BRIEF 1: Copy out the records exactly as they stand, starting at their first line and stopping after the line that contains "coord(10,152)".

-- BEGIN SOURCE DOCUMENT --

Liberal Party members follow election results in Sydney.
 (Rick Stevens, Reuters / August 21, 2010)

After partial returns, the incumbent Labor Party holds 72 seats and the Liberal Party holds 73. A party needs 76 seats to take power, and coalition-building talks have begun.


Australia was almost certainly headed for a hung parliament after the closest election in decades Saturday, a staggering setback for the ruling Labor Party that could send the country's first female prime minister packing after only two months in office.
After weeks of hard campaigning, Julia Gillard ended up in a dead heat with opponent Tony Abbott of the conservative Liberal Party. Neither party won enough seats to achieve a 76-seat majority. The Liberals took 73 seats, Labor had 72 and three were undecided, according to the Australian Electoral Commission. The two parties will now compete to form a coalition government, wooing a clutch of independent lawmakers.
Gillard, a 48-year-old former lawyer who became the nation's first female prime minister after seizing power in an internal Labor Party coup, said she would remain in office as part of a caretaker government during the "anxious days ahead." If toppled, she will have had the shortest term of any Australian prime minister.

-- END SOURCE DOCUMENT --
-- BEGIN RAW RECORDS --

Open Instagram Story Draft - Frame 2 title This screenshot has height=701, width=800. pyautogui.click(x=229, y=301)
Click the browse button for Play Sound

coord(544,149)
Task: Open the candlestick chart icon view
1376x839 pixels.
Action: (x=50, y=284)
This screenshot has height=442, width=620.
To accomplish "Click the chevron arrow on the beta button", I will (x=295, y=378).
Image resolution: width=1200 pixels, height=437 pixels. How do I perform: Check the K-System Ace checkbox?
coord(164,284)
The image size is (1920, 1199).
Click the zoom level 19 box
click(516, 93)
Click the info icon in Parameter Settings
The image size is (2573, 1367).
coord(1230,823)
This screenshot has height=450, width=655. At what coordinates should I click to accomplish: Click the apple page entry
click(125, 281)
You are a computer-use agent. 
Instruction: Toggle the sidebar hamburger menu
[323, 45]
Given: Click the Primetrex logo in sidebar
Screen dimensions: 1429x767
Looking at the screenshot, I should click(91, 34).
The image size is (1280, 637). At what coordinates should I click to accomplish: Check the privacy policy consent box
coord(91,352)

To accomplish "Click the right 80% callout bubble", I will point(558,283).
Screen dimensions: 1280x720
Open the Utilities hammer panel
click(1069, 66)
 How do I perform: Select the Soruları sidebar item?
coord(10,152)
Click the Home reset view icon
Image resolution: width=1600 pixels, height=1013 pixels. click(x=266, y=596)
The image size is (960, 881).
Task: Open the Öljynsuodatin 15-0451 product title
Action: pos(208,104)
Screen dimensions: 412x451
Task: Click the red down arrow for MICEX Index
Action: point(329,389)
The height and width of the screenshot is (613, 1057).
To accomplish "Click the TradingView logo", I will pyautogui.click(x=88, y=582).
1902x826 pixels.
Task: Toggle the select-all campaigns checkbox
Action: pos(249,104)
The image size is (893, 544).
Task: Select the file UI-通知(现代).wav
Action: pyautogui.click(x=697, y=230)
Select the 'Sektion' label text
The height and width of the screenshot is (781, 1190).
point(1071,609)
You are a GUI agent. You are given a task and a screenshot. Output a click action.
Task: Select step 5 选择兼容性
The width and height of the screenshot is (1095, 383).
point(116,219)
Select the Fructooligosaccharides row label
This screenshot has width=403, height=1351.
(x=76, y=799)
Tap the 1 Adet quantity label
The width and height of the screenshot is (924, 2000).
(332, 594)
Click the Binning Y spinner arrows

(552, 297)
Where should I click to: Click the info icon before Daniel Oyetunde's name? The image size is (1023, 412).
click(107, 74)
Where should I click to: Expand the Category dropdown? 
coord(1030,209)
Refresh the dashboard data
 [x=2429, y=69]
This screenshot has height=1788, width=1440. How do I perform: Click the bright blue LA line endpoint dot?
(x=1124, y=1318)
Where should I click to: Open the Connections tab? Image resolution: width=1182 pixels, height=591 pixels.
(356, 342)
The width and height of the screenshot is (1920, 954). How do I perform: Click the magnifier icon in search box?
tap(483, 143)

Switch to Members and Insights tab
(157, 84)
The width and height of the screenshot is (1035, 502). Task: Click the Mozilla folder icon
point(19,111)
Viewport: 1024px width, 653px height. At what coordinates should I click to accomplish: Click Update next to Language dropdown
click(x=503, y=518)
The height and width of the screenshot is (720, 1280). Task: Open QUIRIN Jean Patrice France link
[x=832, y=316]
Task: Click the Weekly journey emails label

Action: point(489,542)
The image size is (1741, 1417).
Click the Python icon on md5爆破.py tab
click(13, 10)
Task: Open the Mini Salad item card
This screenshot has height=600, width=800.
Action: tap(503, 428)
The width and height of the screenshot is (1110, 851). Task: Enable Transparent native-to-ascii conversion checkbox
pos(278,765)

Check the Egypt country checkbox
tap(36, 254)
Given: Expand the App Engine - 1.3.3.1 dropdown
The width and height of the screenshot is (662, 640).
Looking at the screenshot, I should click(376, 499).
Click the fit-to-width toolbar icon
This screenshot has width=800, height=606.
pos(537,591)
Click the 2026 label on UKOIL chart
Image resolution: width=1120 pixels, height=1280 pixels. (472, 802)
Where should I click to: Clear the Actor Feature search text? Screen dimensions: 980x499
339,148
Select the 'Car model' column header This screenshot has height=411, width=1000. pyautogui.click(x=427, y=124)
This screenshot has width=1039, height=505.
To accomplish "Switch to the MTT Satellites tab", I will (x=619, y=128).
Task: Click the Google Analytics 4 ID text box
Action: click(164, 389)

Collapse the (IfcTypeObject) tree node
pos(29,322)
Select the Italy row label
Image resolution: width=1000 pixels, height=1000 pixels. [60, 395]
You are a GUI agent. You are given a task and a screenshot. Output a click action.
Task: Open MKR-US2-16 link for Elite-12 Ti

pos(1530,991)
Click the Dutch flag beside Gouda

-- END RAW RECORDS --

BRIEF 2: Go on with the news article about Australia's close 2010 election, starting after its final sentence.

EXERCISE RESPONSE 1:
Open Instagram Story Draft - Frame 2 title This screenshot has height=701, width=800. pyautogui.click(x=229, y=301)
Click the browse button for Play Sound

coord(544,149)
Task: Open the candlestick chart icon view
1376x839 pixels.
Action: (x=50, y=284)
This screenshot has height=442, width=620.
To accomplish "Click the chevron arrow on the beta button", I will (x=295, y=378).
Image resolution: width=1200 pixels, height=437 pixels. How do I perform: Check the K-System Ace checkbox?
coord(164,284)
The image size is (1920, 1199).
Click the zoom level 19 box
click(516, 93)
Click the info icon in Parameter Settings
The image size is (2573, 1367).
coord(1230,823)
This screenshot has height=450, width=655. At what coordinates should I click to accomplish: Click the apple page entry
click(125, 281)
You are a computer-use agent. 
Instruction: Toggle the sidebar hamburger menu
[323, 45]
Given: Click the Primetrex logo in sidebar
Screen dimensions: 1429x767
Looking at the screenshot, I should click(91, 34).
The image size is (1280, 637). At what coordinates should I click to accomplish: Check the privacy policy consent box
coord(91,352)

To accomplish "Click the right 80% callout bubble", I will point(558,283).
Screen dimensions: 1280x720
Open the Utilities hammer panel
click(1069, 66)
 How do I perform: Select the Soruları sidebar item?
coord(10,152)

EXERCISE RESPONSE 2:
"Obviously this is too close to call," she told supporters Saturday in her hometown, Melbourne. "We will continue to fight to form a government in this country."
Abbott, 52, a former Roman Catholic seminarian, said he would immediately begin negotiations with independents to form a government. Although his socially conservative views alienate many women voters, supporters say Abbott can better empathize with Australian families.
It could be days before a result is known, although discussions over coalition-building with independents and Greens are likely to start soon.
Abbott said that one election result was clear: "The Labor Party has definitely lost its majority."
There was one obvious winner: the Greens, who picked up their first federal parliamentary seat. The Greens are also likely to hold the balance of power in the Senate.
Gillard's predecessor, Kevin Rudd, had a stunning drop in popularity after being elected in a landslide in 2007, rising to power on an Obama-like platform of social and political change, and giving his left-of-center party the reins of government after 11 frustrating years in opposition.
"He came in making a lot of promises … and delivered on few of them," Andrew Hughes, a political analyst at Canberra-based Australian National University, said at the time of Rudd's downfall. "In recent months, his message became confused to most voters."
Analysts said Australia's major foreign policy positions, including its deployment of 1,550 troops to Afghanistan, would not be affected by any election outcome because the sides hold similar views.
Bennett is a special correspondent.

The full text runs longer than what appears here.